Un couple de retraités a quitté les États-Unis et a déménagé au Panama ; « Pas grand-chose » qui leur manque

Un couple de retraités a quitté les États-Unis et a déménagé au Panama ; « Pas grand-chose » qui leur manque

Cet essai tel que raconté est basé sur une conversation avec Greg Kitzmiller, un retraité américain de 64 ans vivant au Panama. Il a été édité pour des raisons de longueur et de clarté.

Je suis né et j’ai grandi dans le Michigan, où j’ai rencontré ma femme, Jen, et où nous avons construit notre vie ensemble.

En 2016, j’ai pris ma retraite de mon poste de superviseur de fabrication. Ma femme a pris sa retraite de sa carrière juridique plus d’un an plus tard.

L’année précédant sa retraite, mon objectif principal était de trouver un endroit où nous pourrions vivre la meilleure vie possible pendant notre retraite. J’ai fait beaucoup de recherches sur différents pays, et Le Panama continue de figurer en tête de liste.

Nous avions hâte d’échapper à la neige, ma première priorité était donc l’été éternel. Nous voulions également rester près des États-Unis pour faciliter le retour. Le fait que le Panama utilise le dollar américain n’a fait qu’ajouter à son attrait.

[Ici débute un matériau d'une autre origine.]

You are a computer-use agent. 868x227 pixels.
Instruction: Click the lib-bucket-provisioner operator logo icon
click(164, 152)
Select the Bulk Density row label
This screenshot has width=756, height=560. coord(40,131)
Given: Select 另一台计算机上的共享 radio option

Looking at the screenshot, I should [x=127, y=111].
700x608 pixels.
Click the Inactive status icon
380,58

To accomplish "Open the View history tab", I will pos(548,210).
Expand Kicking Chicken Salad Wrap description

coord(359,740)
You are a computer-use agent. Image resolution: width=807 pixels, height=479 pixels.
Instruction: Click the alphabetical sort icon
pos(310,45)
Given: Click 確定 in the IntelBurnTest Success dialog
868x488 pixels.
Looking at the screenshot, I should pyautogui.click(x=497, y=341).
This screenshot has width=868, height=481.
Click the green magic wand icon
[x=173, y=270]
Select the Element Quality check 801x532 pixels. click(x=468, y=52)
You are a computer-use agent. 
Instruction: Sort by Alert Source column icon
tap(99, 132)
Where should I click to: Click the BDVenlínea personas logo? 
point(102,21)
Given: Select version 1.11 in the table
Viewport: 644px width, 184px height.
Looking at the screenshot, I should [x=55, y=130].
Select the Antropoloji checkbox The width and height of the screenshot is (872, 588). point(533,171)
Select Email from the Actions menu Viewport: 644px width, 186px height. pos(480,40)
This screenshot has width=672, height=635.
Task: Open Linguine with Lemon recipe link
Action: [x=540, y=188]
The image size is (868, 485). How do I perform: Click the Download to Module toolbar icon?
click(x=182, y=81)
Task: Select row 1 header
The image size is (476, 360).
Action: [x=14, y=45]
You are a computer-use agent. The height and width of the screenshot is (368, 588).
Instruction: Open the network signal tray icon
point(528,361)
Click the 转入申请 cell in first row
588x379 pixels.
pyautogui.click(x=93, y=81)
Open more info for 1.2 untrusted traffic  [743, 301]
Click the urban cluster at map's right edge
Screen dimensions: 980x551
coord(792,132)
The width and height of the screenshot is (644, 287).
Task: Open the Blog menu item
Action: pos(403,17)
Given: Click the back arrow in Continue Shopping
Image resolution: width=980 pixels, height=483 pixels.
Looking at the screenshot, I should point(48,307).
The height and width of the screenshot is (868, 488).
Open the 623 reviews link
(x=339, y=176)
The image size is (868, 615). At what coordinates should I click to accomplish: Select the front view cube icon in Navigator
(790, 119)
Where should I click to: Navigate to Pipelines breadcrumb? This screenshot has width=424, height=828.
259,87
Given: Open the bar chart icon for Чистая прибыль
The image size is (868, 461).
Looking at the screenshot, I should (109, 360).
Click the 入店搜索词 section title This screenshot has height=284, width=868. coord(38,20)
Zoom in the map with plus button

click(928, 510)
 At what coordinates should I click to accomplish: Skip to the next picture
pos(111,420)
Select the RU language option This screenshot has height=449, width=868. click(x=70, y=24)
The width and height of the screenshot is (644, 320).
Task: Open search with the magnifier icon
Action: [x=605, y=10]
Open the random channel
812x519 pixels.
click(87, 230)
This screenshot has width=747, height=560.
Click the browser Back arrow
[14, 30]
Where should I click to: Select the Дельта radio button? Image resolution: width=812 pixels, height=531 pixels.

Nous n’avions pas passé toute notre vie à planifier notre retraite à l’étranger, mais après avoir regardé les émissions de HGTV, nous avons tous les deux pensé que c’était quelque chose que nous pouvions faire.

Le Panama propose également un visa Pensionado spécial pour les retraités, qui s’accompagne d’incitations telles que des réductions sur les factures de services publics, les médicaments et même les transports.

Avant de déménager, nous avons fait quelques voyages exploratoires au Panama. Notre premier voyage a duré une semaine en octobre 2017. Après la retraite de ma femme, nous sommes revenus en février 2018 pour un voyage de neuf semaines, visitant différentes régions pour voir si cela nous convenait.

Durant ce voyage, le temps était magnifique. Lorsque nous sommes rentrés chez nous dans le Michigan et que nous avons vu la neige sur notre allée, ma femme s’est retournée et m’a dit : « Nous déménageons, n’est-ce pas ? Et j’ai dit : « Oui, nous le sommes. »

Nous avons vendu notre maison rapidement. Nous avons organisé quelques vide-greniers, fait don de ce dont nous n’avions pas besoin et rangé nos vies dans cinq valises. En juin 2018, nous avons officiellement déménagé au Panama.

Nos enfants étaient d’accord avec la décision.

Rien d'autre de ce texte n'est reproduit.